C’est un rebondissement dans le dossier du carré civique de Saint-Boniface. En effet, depuis plus de deux ans, la Ville était en négociation avec Manitoba Possible pour l’achat de l’ancien hôtel de ville et de l’ancienne caserne de pompiers de Saint-Boniface. Mais l’organisme, qui vient en aide aux personnes en situation de handicap, a décidé de se retirer du projet. Dana Erickson, directeur général de Manitoba Possible, explique leurs raisons. « C’était une décision financière. À l’époque, nous avions déposé un projet où les coûts estimés étaient d’environ 40 millions $. Mais avec la pandémie et ses répercussions comme l’inflation des coûts de constructions ou encore la hausse des taux d’intérêt, le projet n’était plus viable financièrement. »

Pour rappel, la Ville de Winnipeg avait accepté de vendre les deux bâtiments à l’organisme pour 10 000 $ (1).

Dana Erickson
Dana Erickson est directeur général de Manitoba Possible. (photo : Marta Guerrero)

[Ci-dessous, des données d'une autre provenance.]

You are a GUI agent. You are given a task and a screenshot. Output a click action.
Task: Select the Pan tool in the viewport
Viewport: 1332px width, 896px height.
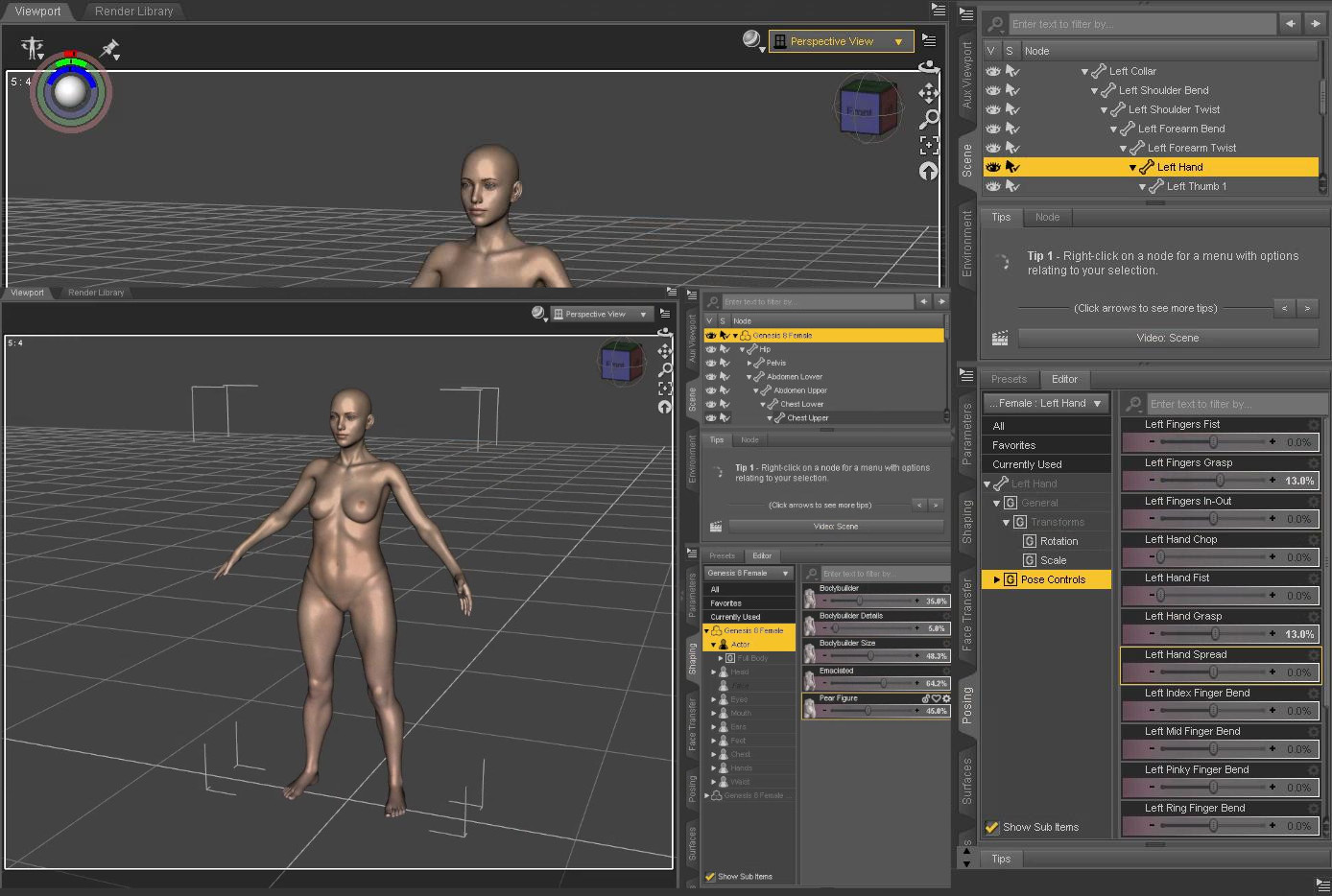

La Société de la francophonie manitobaine (SFM) avait été mandatée à leur AGA de 2019 pour jouer un rôle de leadership dans le dossier pour favoriser le maintien de l’édifice au service de la collectivité de la francophonie manitobaine. Depuis la SFM et Manitoba Possible avaient conclu une entente en avril 2021 qui stipulait « que la SFM va acheter l’hôtel de ville de Saint-Boniface une fois que Manitoba Possible aura officiellement pris possession du bâtiment de la Ville de Winnipeg. »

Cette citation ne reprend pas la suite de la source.